____ Source data
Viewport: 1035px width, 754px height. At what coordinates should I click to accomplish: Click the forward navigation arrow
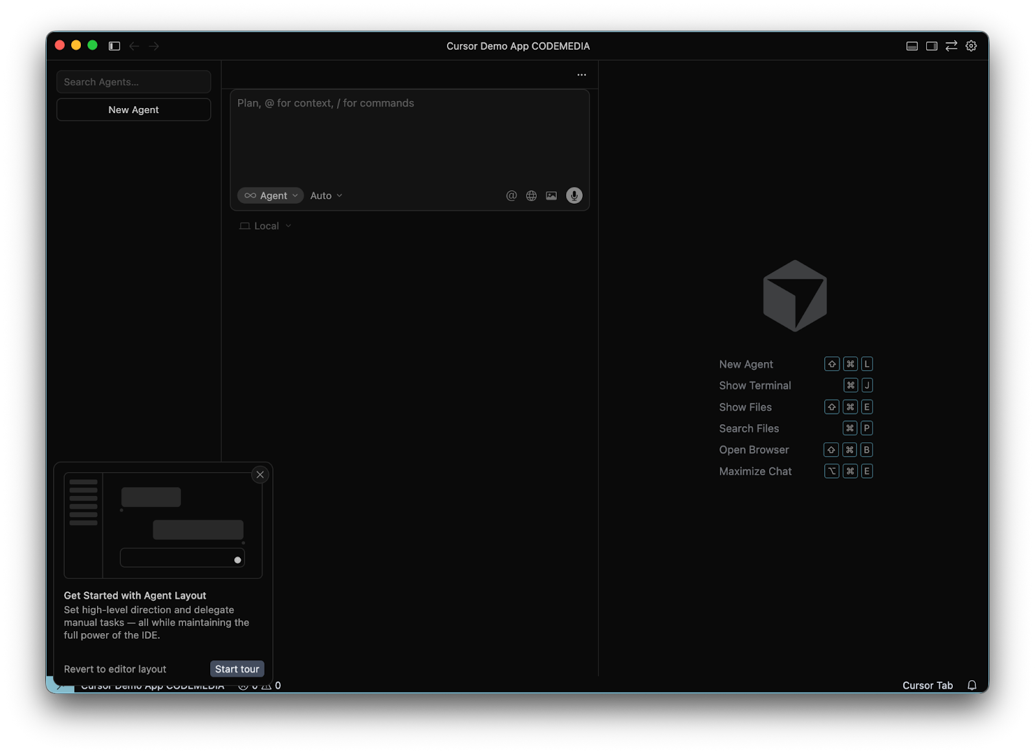point(154,46)
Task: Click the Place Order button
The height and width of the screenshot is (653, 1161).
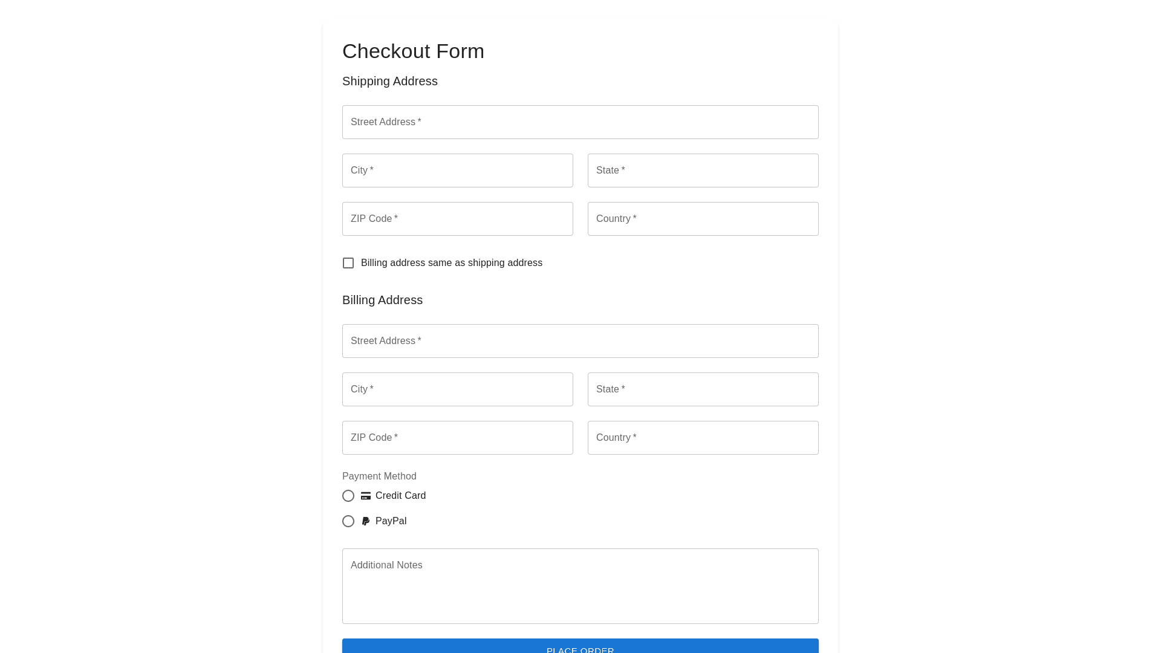Action: click(x=581, y=647)
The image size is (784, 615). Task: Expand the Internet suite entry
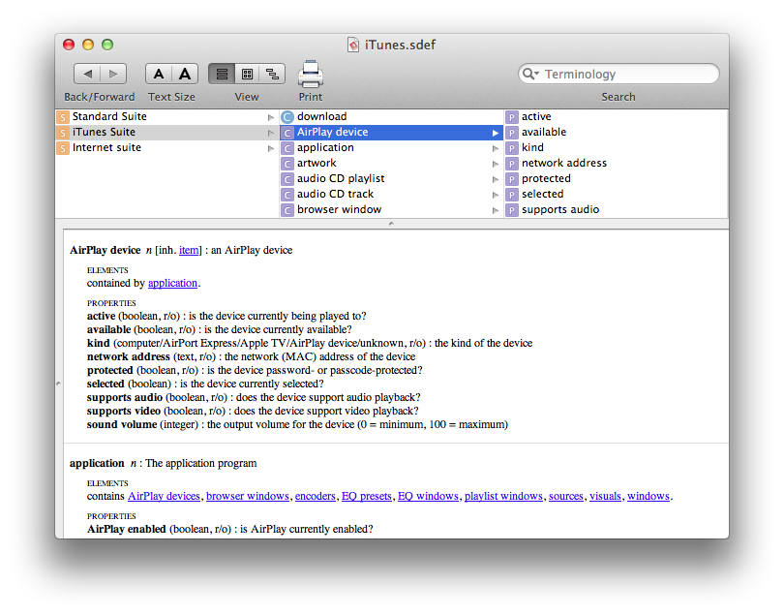[x=271, y=147]
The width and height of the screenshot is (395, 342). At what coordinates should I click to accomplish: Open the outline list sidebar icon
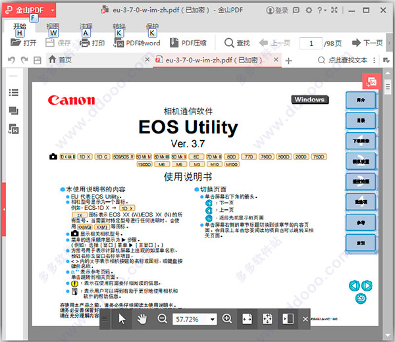click(13, 93)
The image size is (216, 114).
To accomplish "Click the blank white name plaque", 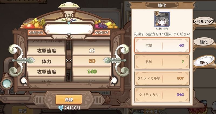I will (69, 29).
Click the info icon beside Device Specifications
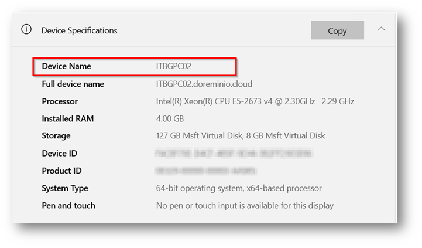The height and width of the screenshot is (248, 422). click(26, 29)
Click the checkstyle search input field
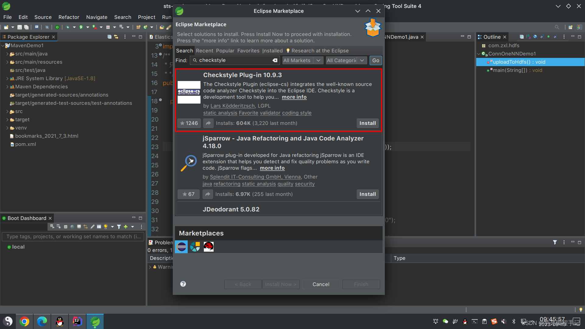 235,60
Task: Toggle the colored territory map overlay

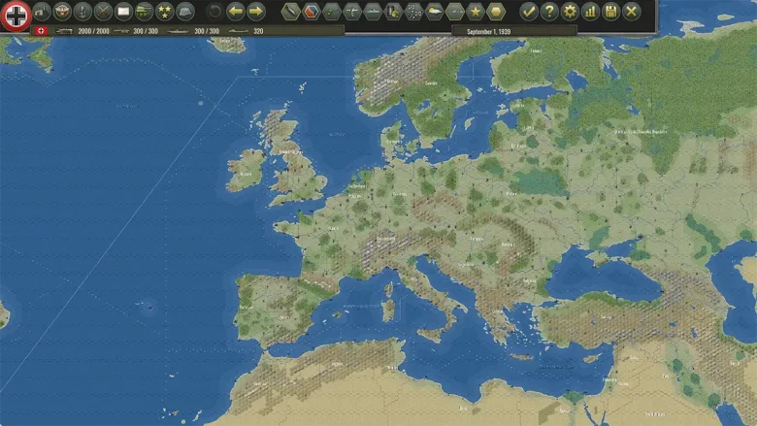Action: (x=311, y=12)
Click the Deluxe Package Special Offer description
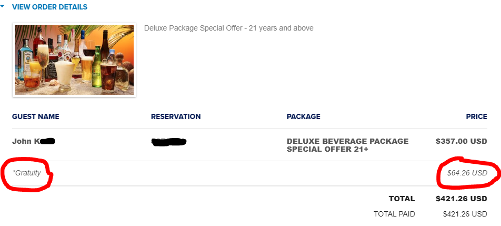This screenshot has width=501, height=226. pos(229,28)
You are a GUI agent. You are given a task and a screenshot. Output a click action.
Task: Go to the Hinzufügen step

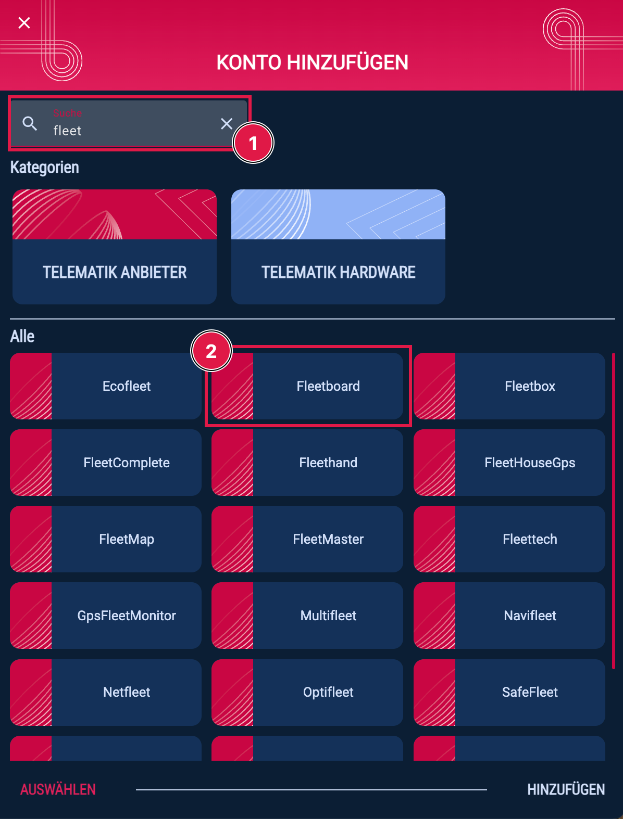pos(566,789)
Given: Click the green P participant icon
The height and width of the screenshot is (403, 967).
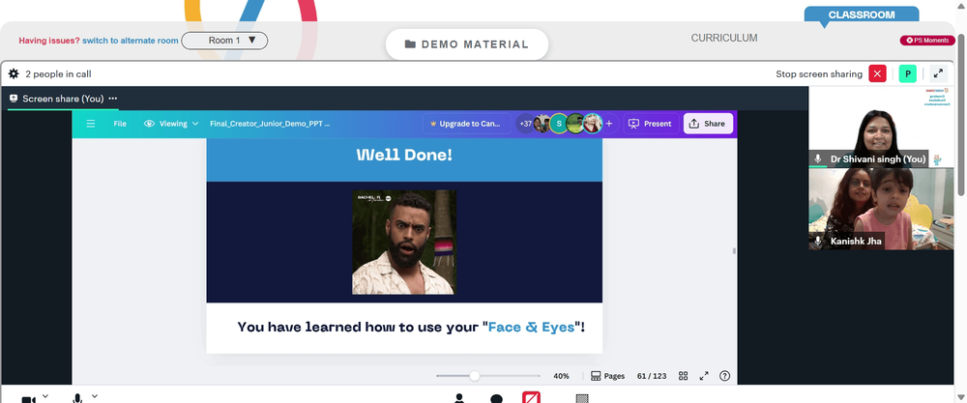Looking at the screenshot, I should 907,74.
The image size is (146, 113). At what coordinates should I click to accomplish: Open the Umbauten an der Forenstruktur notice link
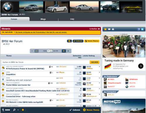[x=41, y=32]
________
**How to complete this task**
From the line that contains "The height and width of the screenshot is (403, 967)." to the last line of the data above, inclusive, transcribe every line exactly and only those lines, omitting pictures.

**Output below**
The height and width of the screenshot is (403, 967).
Looking at the screenshot, I should 907,74.
The image size is (146, 113). At what coordinates should I click to accomplish: Open the Umbauten an der Forenstruktur notice link
[x=41, y=32]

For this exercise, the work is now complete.